KENNETH CITY — Most weekend nights, Russ Koerner retreated to his command post, where he played computer war games against a half-dozen buddies who live in Australia and several European countries.
On other nights, he and his wife, Diana, often fished for snook.
Mr. Koerner also enjoyed cooking lavish dinners, reading history and politics and walking through his town, in which it seemed he knew everyone.
Apart from chronic back pain and other health problems, Mr. Koerner presented a picture of contented retirement.
But when the city faced a thorny issue on which he had an opinion, and he usually did, Mr. Koerner advocated for his position as if it were a full-time job.

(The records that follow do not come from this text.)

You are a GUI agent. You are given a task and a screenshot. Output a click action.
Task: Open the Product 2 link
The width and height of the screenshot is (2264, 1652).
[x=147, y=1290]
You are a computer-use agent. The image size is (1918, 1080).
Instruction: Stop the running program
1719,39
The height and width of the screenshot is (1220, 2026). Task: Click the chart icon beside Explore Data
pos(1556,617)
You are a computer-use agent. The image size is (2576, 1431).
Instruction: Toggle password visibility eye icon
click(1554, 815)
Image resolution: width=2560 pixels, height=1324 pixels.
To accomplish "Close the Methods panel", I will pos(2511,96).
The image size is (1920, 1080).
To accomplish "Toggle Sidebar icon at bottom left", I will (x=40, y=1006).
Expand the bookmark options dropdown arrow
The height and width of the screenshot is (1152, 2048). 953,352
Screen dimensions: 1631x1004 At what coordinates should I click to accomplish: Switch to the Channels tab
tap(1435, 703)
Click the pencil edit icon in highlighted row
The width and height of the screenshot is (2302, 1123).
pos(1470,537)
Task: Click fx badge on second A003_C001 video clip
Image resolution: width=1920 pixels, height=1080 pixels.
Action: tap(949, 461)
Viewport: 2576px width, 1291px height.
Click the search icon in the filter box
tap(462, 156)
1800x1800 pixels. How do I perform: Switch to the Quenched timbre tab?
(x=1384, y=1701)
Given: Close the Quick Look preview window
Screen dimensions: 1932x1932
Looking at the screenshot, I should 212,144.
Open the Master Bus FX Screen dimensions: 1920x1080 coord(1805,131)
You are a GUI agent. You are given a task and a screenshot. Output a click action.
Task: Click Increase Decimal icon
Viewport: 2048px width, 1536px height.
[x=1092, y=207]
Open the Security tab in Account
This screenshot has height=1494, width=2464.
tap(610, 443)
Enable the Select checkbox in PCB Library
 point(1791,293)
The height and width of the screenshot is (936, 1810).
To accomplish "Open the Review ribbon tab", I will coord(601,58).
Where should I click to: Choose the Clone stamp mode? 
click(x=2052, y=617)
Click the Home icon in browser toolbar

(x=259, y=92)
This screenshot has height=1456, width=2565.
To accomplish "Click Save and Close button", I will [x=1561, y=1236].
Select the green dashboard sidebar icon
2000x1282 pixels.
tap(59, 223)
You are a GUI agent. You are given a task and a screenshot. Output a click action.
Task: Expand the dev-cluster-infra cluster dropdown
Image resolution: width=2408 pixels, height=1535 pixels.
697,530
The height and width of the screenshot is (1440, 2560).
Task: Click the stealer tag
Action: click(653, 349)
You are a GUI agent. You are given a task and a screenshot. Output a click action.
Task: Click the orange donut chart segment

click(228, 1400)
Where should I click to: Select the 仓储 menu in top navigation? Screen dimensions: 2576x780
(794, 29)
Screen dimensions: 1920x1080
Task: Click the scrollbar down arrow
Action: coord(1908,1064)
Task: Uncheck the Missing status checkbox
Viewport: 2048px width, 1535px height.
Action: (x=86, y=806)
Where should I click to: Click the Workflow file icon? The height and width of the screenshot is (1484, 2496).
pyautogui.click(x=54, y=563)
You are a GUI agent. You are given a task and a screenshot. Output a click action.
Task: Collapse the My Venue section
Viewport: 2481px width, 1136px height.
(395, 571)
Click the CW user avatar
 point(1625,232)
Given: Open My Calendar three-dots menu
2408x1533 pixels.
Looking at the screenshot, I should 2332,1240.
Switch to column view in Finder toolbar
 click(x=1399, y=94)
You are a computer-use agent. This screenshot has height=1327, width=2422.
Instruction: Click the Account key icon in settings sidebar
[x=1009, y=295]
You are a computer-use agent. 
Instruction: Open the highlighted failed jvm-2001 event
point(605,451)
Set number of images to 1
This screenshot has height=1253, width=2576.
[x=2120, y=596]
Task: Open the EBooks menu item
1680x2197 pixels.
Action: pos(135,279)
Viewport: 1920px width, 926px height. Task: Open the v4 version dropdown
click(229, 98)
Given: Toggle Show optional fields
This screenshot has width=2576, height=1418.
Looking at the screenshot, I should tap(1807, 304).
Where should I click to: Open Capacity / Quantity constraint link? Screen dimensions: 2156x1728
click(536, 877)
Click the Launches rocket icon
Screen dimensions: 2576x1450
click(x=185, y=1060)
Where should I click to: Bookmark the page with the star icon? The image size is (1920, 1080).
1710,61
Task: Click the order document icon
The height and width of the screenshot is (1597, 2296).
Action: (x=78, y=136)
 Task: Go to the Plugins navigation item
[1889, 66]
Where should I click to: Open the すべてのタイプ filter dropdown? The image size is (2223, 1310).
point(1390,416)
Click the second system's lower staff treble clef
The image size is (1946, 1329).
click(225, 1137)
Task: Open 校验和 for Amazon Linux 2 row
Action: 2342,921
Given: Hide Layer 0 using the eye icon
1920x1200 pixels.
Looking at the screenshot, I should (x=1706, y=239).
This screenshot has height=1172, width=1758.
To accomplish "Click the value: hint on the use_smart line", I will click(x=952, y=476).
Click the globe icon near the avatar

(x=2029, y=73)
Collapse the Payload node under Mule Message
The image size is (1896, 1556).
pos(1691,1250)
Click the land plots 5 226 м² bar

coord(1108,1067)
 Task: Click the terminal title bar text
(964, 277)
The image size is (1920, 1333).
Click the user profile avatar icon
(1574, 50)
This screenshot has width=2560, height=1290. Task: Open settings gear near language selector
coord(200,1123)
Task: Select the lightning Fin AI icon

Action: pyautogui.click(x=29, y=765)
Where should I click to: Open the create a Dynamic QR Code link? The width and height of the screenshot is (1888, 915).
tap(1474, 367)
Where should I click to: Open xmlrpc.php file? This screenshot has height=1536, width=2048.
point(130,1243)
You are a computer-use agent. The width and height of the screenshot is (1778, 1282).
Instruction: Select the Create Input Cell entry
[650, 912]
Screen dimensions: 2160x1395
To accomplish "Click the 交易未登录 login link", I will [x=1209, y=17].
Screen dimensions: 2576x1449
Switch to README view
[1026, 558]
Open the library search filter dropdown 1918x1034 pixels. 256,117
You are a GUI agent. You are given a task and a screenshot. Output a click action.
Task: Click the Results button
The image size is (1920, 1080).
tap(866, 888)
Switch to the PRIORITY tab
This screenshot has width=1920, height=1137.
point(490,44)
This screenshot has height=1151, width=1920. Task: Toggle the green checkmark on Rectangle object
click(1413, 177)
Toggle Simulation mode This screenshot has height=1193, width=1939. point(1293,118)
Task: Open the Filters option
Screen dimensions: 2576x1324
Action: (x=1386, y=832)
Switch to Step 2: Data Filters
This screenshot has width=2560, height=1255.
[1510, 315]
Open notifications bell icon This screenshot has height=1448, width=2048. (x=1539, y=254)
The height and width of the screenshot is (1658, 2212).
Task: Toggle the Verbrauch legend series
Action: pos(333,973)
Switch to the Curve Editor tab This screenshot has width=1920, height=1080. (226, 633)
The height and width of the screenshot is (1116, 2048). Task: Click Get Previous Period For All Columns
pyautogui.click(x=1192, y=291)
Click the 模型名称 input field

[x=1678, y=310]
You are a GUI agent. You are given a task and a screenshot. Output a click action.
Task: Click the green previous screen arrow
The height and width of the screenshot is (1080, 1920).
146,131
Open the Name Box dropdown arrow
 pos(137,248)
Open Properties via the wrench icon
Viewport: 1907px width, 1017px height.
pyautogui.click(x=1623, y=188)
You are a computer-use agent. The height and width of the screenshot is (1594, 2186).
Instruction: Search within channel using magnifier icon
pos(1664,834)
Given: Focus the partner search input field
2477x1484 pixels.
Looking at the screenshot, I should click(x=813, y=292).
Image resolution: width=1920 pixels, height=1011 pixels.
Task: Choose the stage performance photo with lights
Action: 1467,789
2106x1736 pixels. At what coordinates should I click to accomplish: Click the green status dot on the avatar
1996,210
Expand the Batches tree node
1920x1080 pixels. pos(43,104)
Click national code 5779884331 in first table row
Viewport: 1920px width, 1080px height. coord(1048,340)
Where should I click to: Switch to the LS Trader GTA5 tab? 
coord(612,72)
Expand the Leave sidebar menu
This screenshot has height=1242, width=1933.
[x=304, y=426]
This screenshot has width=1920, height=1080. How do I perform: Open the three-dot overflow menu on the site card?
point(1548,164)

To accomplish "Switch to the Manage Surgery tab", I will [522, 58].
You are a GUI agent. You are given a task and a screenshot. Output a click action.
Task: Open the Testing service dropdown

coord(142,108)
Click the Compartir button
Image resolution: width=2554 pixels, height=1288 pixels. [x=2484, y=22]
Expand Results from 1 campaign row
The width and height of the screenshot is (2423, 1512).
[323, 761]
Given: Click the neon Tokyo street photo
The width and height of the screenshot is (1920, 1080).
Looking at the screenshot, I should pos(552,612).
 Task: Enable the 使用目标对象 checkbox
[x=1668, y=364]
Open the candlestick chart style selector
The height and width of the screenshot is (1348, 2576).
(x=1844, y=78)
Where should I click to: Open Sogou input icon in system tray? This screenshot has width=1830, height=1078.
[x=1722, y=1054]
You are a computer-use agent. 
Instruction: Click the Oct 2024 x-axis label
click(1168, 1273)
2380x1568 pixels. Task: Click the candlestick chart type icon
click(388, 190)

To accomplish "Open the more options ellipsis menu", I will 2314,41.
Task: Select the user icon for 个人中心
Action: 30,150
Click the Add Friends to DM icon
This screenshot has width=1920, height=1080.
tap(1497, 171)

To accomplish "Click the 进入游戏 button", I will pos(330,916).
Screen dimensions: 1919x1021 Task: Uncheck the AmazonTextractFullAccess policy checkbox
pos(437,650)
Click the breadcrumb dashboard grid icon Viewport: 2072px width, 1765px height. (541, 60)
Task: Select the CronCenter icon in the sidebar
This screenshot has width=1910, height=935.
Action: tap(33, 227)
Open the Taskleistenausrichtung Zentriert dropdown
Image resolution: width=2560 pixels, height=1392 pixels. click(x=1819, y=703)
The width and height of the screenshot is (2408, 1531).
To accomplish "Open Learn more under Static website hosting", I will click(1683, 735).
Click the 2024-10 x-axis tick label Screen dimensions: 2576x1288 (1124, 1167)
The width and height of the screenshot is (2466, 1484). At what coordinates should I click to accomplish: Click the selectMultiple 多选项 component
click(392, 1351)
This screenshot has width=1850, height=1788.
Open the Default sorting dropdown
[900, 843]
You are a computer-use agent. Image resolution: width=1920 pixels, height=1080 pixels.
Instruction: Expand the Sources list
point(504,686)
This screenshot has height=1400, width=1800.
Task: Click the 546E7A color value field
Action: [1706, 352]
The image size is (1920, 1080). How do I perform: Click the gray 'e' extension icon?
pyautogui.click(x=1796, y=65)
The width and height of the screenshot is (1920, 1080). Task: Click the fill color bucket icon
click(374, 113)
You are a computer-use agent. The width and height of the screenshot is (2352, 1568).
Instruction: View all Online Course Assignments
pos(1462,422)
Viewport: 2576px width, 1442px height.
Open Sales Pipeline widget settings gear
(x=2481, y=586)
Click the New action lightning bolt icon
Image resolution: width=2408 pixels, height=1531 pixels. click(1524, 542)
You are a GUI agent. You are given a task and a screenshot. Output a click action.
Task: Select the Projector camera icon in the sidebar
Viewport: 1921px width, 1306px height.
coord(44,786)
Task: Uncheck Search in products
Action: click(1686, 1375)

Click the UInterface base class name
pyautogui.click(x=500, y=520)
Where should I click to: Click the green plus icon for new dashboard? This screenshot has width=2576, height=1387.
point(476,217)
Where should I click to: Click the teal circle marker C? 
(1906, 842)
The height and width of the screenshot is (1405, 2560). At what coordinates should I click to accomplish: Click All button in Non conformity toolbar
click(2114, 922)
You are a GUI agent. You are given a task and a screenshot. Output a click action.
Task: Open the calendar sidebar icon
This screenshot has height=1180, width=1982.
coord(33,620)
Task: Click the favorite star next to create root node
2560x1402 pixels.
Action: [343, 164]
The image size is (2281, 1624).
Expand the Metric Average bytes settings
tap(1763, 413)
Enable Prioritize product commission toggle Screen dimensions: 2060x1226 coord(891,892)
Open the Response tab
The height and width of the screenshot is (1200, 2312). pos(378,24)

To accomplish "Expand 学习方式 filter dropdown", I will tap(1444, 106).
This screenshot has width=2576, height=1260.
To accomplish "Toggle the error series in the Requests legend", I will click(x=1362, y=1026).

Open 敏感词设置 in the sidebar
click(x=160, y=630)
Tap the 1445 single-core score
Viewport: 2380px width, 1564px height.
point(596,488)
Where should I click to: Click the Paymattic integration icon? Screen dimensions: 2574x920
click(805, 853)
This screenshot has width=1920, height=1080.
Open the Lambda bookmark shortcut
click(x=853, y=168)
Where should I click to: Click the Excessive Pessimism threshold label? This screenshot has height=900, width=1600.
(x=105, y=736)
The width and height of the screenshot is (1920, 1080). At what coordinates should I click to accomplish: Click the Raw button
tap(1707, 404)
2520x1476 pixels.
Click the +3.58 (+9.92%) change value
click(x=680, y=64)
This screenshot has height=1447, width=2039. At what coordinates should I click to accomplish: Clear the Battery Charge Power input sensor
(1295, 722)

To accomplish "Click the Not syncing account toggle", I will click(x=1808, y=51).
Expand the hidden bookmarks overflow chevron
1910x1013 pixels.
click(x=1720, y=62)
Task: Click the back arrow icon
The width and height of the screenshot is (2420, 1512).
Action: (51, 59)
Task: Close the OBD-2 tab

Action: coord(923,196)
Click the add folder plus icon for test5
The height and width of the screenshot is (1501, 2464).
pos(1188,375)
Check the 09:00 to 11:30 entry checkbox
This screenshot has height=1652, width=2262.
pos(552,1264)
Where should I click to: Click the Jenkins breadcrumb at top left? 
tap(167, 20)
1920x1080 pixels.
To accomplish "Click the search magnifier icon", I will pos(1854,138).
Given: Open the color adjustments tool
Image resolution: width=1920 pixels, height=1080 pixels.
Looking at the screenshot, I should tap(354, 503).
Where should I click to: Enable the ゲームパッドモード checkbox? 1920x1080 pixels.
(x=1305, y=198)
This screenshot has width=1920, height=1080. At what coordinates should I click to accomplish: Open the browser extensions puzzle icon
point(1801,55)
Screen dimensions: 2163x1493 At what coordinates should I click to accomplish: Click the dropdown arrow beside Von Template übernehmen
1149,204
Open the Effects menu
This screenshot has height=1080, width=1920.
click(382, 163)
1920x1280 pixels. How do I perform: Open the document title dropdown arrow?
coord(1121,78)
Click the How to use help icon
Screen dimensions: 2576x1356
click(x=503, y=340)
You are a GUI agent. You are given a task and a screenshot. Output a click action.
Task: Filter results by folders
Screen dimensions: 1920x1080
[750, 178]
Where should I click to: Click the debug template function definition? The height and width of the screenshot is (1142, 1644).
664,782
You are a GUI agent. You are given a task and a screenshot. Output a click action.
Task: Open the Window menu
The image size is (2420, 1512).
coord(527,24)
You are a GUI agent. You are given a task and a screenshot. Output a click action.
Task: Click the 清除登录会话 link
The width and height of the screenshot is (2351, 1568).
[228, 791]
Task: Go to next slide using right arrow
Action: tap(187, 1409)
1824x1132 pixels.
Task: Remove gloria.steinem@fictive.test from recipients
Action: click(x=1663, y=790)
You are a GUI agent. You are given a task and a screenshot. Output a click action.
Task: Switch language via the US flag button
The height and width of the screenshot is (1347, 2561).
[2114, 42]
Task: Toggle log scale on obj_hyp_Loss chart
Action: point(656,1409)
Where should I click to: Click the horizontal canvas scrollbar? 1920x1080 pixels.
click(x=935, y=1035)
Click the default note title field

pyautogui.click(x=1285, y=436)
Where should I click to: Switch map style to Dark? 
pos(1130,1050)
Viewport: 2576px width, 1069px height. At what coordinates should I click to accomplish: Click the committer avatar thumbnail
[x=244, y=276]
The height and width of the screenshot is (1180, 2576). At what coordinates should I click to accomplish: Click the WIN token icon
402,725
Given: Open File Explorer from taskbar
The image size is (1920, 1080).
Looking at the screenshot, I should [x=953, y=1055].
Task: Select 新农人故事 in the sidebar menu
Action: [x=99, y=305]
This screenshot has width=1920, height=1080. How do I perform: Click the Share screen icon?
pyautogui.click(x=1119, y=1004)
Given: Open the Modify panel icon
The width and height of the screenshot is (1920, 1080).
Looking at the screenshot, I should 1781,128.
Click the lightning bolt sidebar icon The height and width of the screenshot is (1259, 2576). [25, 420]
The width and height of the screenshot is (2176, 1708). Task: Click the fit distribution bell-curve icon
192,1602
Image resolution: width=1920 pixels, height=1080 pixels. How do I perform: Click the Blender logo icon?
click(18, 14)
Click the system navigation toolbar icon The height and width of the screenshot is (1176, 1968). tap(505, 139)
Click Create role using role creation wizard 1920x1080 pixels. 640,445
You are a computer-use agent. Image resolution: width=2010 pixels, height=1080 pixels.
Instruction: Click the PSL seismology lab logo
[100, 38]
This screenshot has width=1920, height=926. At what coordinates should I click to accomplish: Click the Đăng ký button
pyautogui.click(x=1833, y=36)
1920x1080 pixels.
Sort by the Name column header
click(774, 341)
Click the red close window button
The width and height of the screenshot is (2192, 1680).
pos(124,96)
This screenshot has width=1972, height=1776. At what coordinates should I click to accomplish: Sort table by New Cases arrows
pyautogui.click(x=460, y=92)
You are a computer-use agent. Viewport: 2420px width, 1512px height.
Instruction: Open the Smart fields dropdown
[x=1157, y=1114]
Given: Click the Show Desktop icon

He spoke frequently at city meetings, armed with folders of research and a determination to speak his piece.
Mr. Koerner, who often said he could do more as a private citizen than if he had run for elected office, died Sunday at Northside Hospital, a result of congestive heart failure and other issues. He was 63.
"He was interested in what was happening with small-town politics," said Kenneth City Mayor Teresa Zemaitis. "As passionate as he could be about his positions, he had the ability to keep an open mind and listen to a different perspective."
He successfully fought reclaimed water, arguing that it was unsafe and not needed. He backed a referendum turning law enforcement over to the Pinellas County Sheriff's Office, which he said would be better for the Kenneth City police officers who found work there. When voters blocked it, he pushed for vests and state benefits for the officers.
"He was passionate about running this place in a professional manner," said Kenneth City police Cpl. John Esposito.
Mr. Koerner was born in Brooklyn. He served three years in the Air Force and was stationed at Barksdale Air Force Base in Louisiana. He pitched in for several more years with the Pearl River, N.Y., volunteer fire department, worked as a groundskeeper and fixed copiers in Nyack, N.Y.
From time to time, he also worked as a private detective, said Diana Koerner, his wife.
Back injuries from a head-on car crash lingered the rest of his life, but he did not complain. Mr. Koerner moved to Tampa in 1978 to be near his parents. The following year, he married Diana. Each had been married before.
Mr. Koerner was a bit of a performer who acted in several community theater productions, a prankster who fooled friends with funny voices on the phone, and a weekend gamer whose buddies knew him as Tracer.
Using a Gateway computer with a 32-inch screen and surround sound, he waged war against friends from several countries whom he never saw. "The helicopters come in and so forth," said Diana Koerner, 64. "You heard all the gunfire and the bombs going off."
Sunday morning, Mr. Koerner called his wife at church and told her he was having trouble breathing. Emergency workers raced to the scene but could not revive him. "The good Lord said, 'You don't need to suffer anymore, your time is now,' " his wife said.